“I thought I did something wrong to upset people in France, but it turns out the French are impolite shitbags. No AC, terrible economy, horrible quality of living. I’d be pissed too.” So tweeted the bone-smashing, looksmaxxing influencer Clavicular. The social media star, who grew to fame through a series of drastic steps to change his appearance, is visiting France but failing miserably at what his brand is built on: successfully approaching and picking up girls merely based on his looks and fame.
It turns out that in Paris, unlike in South Florida, few care about Clav’s pick-up artistry. The women that he has approached on the streets have broadly rejected his appeals. In one instance, Clavicular approaches two girls sitting by the side of a road. “You look very beautiful. What are you guys up to later tonight?” When one of the girls replies that they’re going to a restaurant, Clav responds, “A restaurant? You don’t want to spice it up a little bit and hit the club or something?” The other girl curtly responds: “Not tonight.” The whole embarrassing endeavour shows a stark disconnect in America and Europe’s attitudes towards fame and dating, exposing the former’s vapidity in all its sordid glory.
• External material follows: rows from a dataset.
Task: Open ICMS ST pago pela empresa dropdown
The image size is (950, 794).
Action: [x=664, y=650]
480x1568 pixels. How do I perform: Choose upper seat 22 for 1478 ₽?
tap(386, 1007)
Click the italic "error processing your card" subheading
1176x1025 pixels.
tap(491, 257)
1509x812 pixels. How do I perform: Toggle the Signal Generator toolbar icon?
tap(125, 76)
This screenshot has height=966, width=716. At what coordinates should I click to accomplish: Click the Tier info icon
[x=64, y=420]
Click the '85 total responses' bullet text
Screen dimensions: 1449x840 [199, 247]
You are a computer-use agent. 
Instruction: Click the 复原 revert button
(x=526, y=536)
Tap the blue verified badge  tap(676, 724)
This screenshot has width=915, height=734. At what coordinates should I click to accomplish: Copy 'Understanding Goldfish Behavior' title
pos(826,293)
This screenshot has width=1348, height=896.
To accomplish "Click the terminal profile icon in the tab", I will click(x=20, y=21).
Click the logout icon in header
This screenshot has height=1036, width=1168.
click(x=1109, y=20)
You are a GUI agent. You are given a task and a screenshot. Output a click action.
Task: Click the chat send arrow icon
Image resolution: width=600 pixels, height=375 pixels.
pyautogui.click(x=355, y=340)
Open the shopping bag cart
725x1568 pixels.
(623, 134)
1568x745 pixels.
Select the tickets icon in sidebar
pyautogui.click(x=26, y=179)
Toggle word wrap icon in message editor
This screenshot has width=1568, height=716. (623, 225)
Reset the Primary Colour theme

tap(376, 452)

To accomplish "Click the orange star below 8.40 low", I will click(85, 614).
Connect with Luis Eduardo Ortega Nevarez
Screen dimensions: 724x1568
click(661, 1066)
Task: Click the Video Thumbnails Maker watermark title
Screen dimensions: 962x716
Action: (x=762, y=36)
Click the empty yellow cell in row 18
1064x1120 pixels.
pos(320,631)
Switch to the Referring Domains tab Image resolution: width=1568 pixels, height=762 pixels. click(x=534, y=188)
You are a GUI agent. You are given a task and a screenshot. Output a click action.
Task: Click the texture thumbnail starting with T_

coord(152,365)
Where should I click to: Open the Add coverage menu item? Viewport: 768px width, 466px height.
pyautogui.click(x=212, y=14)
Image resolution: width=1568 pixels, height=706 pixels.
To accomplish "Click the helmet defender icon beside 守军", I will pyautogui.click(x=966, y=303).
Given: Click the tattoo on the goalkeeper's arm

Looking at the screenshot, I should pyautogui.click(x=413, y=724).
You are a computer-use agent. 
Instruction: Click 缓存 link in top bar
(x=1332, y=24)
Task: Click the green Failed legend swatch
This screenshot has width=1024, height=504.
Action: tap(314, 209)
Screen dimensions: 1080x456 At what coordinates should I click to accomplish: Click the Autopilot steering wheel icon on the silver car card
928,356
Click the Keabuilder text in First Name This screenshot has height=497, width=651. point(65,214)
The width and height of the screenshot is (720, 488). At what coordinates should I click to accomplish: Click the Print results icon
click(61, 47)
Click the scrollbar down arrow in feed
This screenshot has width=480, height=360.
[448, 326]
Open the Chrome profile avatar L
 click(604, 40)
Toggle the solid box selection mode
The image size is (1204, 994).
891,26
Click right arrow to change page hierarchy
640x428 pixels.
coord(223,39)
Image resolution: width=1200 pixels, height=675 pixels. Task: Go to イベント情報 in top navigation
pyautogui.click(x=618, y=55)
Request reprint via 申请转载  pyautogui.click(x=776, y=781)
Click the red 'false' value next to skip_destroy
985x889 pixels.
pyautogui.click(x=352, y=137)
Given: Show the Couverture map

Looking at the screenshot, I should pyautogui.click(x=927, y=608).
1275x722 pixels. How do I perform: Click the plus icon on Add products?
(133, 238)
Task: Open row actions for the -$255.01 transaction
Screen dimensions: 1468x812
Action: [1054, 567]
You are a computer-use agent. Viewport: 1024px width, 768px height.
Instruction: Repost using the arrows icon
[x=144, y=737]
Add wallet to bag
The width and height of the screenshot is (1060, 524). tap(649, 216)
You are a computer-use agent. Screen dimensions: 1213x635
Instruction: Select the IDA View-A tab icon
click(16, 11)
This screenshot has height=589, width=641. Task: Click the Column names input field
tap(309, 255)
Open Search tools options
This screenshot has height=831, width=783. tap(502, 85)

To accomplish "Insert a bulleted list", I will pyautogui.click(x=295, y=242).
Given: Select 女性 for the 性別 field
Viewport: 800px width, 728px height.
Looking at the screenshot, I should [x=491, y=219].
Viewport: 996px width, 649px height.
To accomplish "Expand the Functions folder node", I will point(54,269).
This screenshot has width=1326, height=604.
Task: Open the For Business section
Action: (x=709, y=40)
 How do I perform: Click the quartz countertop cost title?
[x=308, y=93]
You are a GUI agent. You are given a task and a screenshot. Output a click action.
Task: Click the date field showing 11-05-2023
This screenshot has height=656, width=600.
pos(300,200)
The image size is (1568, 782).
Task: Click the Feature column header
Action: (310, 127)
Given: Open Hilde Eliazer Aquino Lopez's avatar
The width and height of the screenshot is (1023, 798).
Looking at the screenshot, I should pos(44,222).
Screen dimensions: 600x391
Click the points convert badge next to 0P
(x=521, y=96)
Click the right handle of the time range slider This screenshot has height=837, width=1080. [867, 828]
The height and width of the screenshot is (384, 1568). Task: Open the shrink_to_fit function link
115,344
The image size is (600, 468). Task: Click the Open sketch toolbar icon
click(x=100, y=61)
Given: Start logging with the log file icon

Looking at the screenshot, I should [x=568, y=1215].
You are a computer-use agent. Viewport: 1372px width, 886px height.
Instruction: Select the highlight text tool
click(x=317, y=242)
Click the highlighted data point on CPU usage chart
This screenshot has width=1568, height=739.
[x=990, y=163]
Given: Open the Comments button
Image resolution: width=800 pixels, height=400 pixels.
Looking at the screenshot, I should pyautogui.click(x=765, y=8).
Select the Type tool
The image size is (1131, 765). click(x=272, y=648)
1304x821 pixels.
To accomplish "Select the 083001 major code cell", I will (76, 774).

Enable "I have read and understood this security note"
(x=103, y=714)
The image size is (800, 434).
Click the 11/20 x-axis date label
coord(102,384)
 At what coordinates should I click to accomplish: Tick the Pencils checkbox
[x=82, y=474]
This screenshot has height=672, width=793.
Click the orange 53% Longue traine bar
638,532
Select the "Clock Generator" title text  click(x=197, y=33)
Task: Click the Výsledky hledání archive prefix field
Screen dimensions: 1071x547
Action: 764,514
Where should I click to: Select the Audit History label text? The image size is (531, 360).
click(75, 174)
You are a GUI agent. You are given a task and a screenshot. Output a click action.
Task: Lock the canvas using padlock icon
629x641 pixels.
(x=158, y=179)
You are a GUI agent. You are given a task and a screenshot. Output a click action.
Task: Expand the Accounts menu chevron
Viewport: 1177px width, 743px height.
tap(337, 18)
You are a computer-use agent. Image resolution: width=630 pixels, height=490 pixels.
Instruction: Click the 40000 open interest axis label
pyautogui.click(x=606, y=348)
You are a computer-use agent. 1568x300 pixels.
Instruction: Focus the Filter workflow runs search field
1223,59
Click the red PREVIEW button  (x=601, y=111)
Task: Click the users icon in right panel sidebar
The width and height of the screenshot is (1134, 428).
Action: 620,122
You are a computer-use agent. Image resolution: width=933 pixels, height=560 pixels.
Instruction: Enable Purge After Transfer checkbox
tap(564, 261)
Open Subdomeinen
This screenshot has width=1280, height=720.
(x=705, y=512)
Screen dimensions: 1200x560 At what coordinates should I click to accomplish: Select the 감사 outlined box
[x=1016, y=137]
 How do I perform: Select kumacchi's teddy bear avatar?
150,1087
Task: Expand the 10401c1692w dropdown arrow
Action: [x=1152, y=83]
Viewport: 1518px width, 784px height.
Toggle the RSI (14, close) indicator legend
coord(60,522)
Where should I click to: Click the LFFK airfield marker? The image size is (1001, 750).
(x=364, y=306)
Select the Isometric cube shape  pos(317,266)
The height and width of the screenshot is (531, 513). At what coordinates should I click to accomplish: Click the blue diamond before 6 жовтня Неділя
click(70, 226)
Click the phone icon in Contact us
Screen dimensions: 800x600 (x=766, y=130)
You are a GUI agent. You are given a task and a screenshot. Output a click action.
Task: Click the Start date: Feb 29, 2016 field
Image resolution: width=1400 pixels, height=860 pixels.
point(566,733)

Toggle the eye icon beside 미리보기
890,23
Though Miami may be an extreme case, given its materialistic culture and status as America’s OnlyFans capital, the US as a whole is becoming more parasocial — and, arguably, porn-addled. Last year, the US had the most traffic on Pornhub, while the country also accounted for just shy of half of OnlyFans traffic. According to the Washington Examiner’s 2023 investigation, 2% of American women aged 18 to 45 are on the platform, and 67% of the platform’s revenue goes to Americans. The bottom line is: women making money being naked online is very, very big stateside.
That’s the thing, though. Clav seems, fundamentally, to respond to incentives. And if in Paris, the incentives mean that he must be able to hold a normal conversation with a normal adult female human being, then so be it. That’s the best possible outcome, at least. “Trying to conversationmax so I can be well rounded,” he tweeted, introspectively.
Ultimately, Clav’s latest virality is not important because of how much he hates France and how little Parisian girls are (rightly) paying attention to him, but because it’s a reminder to us Americans of what a normal country looks like. In a normal country, and France, like any nation, of course, has its flaws, people aren’t obsessing over someone who hits themselves in the head with a hammer. In a normal country, the sexes can interact properly and converse about something other than sex. Clav, in other words, got mogged by the French. And that is a beautiful thing.